Pointing records for text and elements:
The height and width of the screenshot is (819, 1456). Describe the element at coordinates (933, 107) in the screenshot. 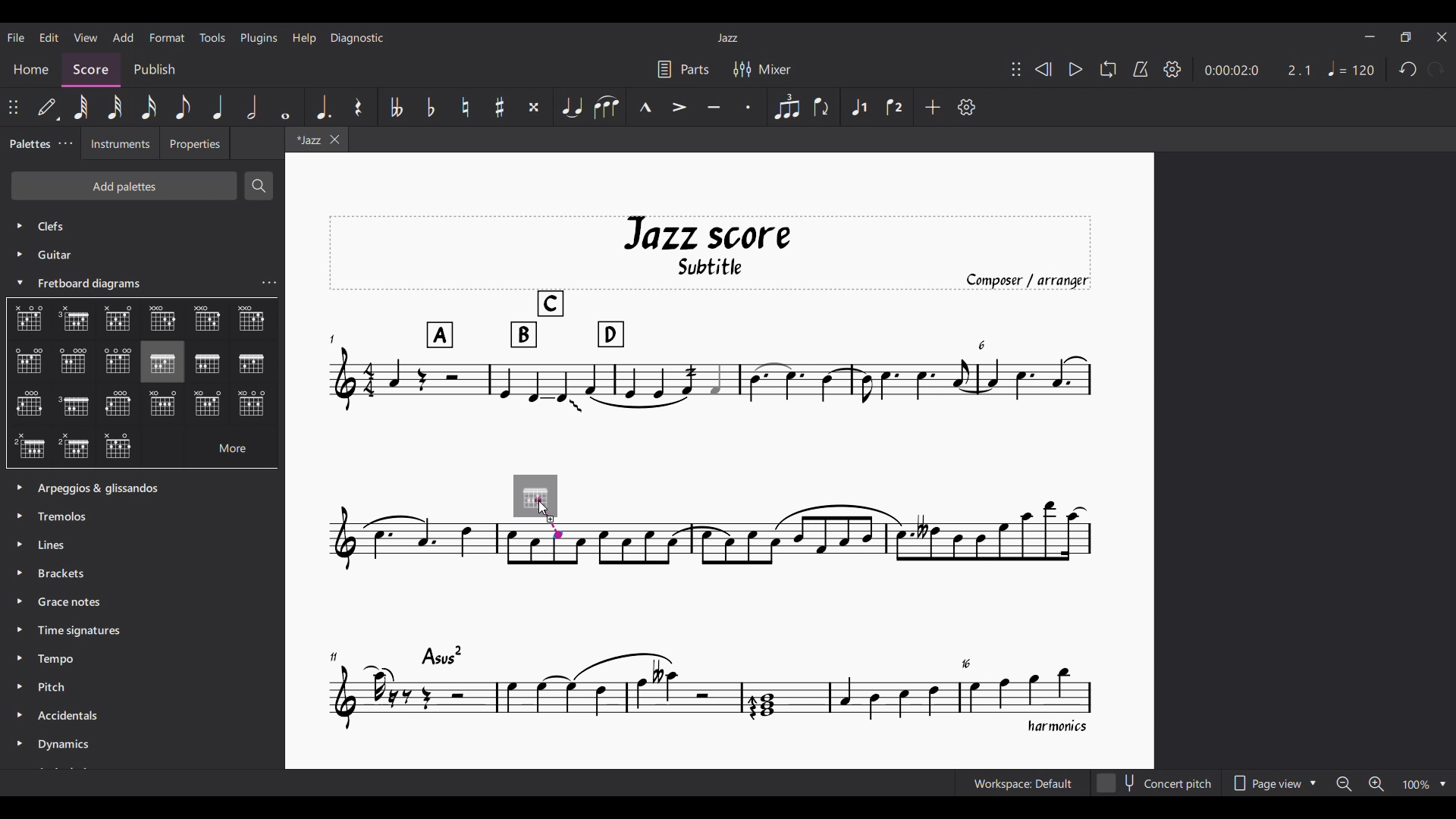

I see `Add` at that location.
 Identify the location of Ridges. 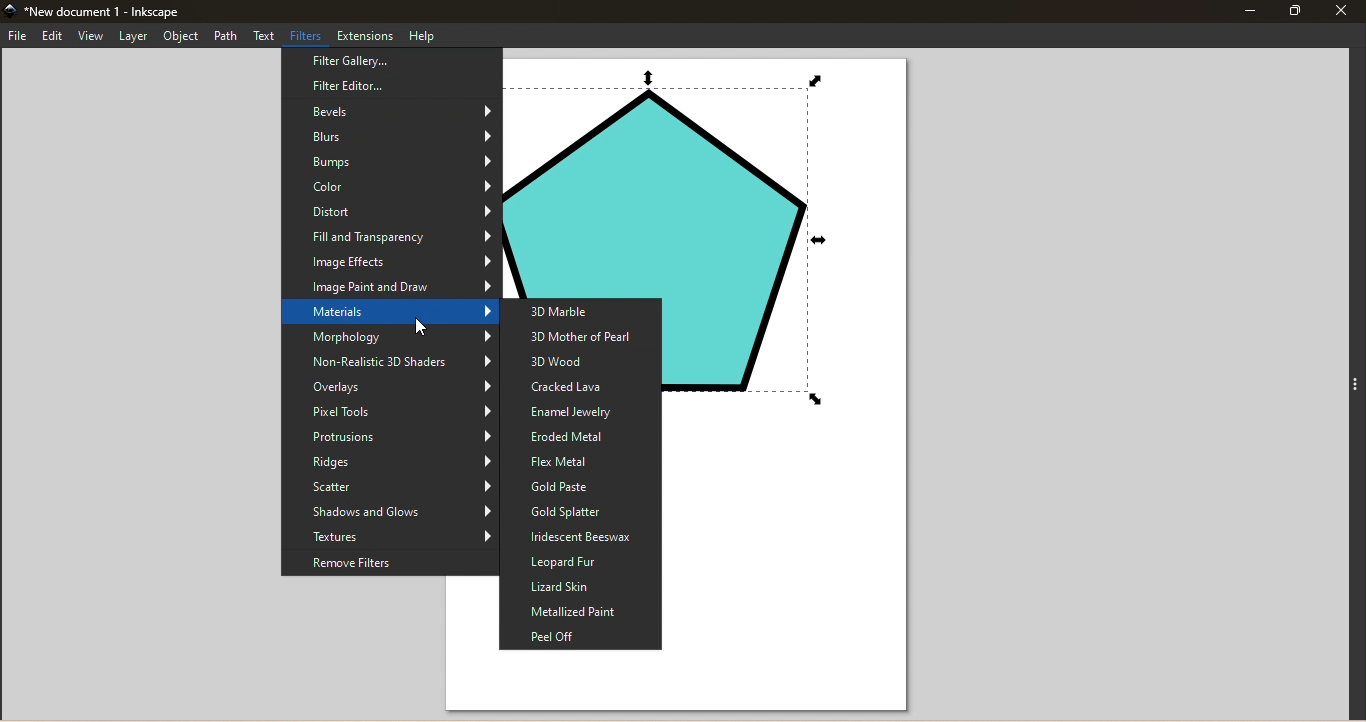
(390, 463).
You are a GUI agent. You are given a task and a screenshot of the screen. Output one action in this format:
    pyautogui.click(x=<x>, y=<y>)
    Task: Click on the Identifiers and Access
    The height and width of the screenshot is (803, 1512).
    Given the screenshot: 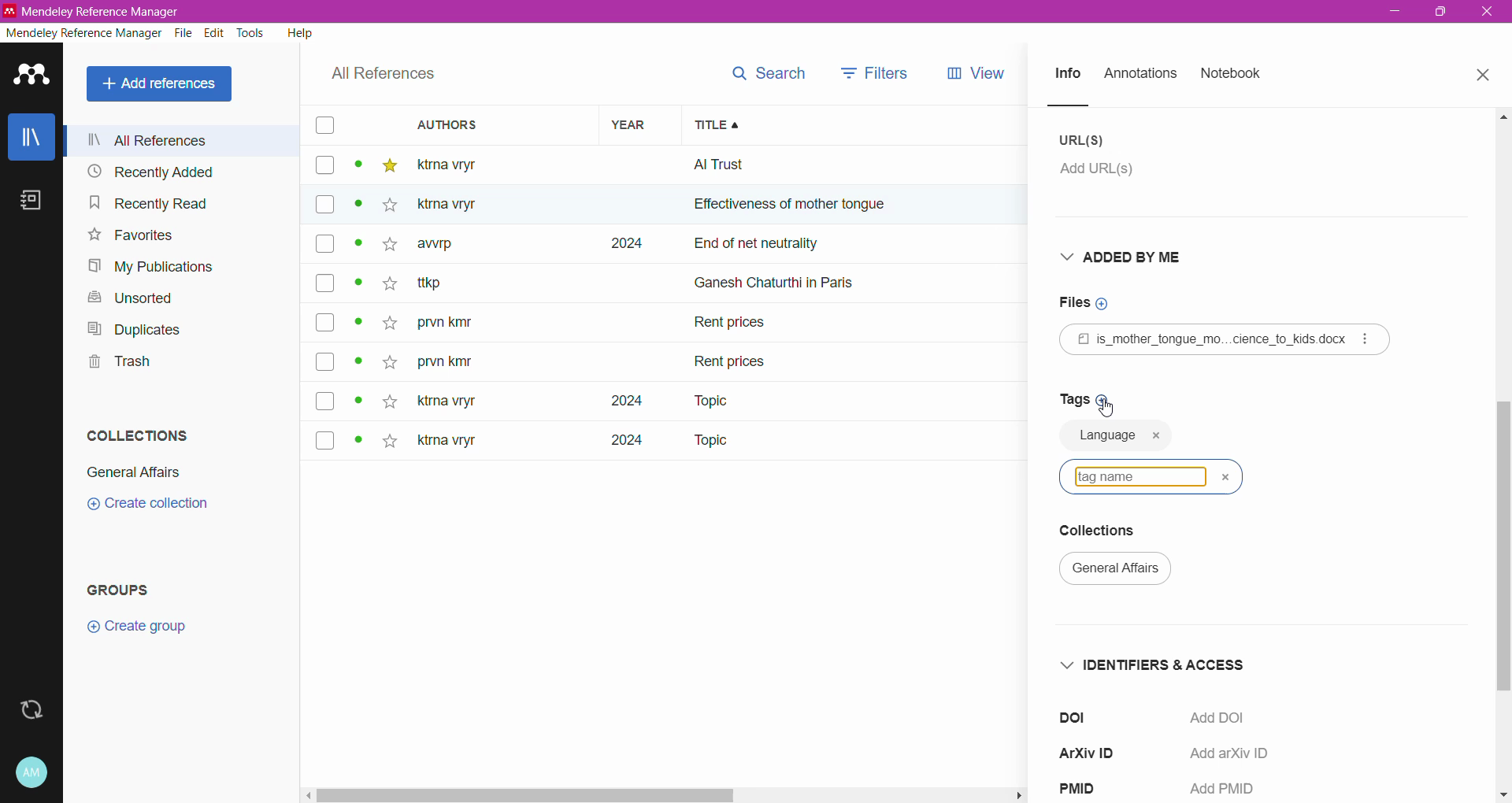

EXERCISE INSTRUCTIONS:
Can you copy all of the records above word for word, leaving out the pictures?

REPLY TO THE TASK:
The height and width of the screenshot is (819, 1456). Describe the element at coordinates (933, 107) in the screenshot. 

I see `Add` at that location.
 Identify the location of Ridges. 
(390, 463).
You are a GUI agent. You are given a task and a screenshot of the screen. Output one action in this format:
    pyautogui.click(x=<x>, y=<y>)
    Task: Click on the Identifiers and Access
    The height and width of the screenshot is (803, 1512).
    Given the screenshot: 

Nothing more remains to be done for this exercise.